Die Idee
"Die da oben", "wir hier unten" - nie schien die Kluft zwischen den Bürgern und den Menschen, die sie vertreten, so weit zu klaffen wie heute. Politiker gelten als geltungssüchtig, kooperationsunwillig und nur um der eigenen Vorteile und der ihrer Partei bemüht. So ein Verständnis ist fatal für eine funktionierende, repräsentative Demokratie.
Gleichzeitig haben es sich Politikerinnen und Politiker aller Parteien angewöhnt, sich nur noch in Floskeln auszudrücken. Die politische Kommunikation ist clean geworden, alles, was an Persönlichkeit anecken und Wähler verschrecken könnte, wird glattgeschliffen. Auf der Strecke bleibt dabei viel zu oft - das Menschliche, das Gefühl, dass "da oben" eben keine seelenlosen Roboter sitzen, sondern Menschen wie du und ich.
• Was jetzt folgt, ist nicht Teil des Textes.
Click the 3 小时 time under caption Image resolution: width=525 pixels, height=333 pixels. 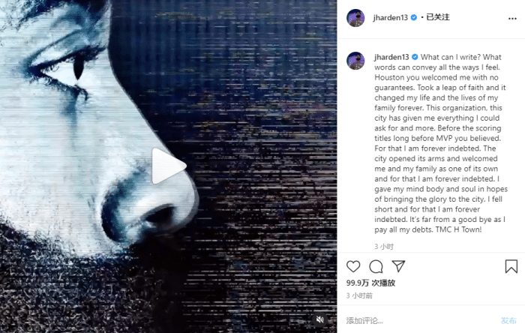[x=384, y=247]
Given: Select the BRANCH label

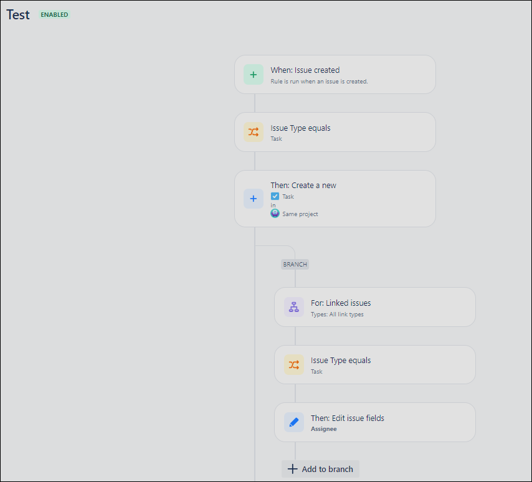Looking at the screenshot, I should point(294,264).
Dieses kleine Projekt möchte das ändern. Nicht mit harten, journalistischen Fragen oder persönlichem Seelenstriptease, sondern mit einem Rückgriff auf die Kindheit. In meiner Grundschulzeit gab es eine nette Tradition: Wir haben Freundebücher herumgereicht, um ein wenig mehr von unseren Mitschülern zu erfahren - mein Lieblingsgericht, mein Lieblingsschriftsteller, meine Lieblingsfreizeitbeschäftigung. Harmlose Sachen waren das, die doch manchmal zu überraschenden Erkenntnissen über den Klassenkameraden aus der letzten Bank geführt haben. Genau das möchte ich nun wieder tun... nur unter den Politikern dieses Landes.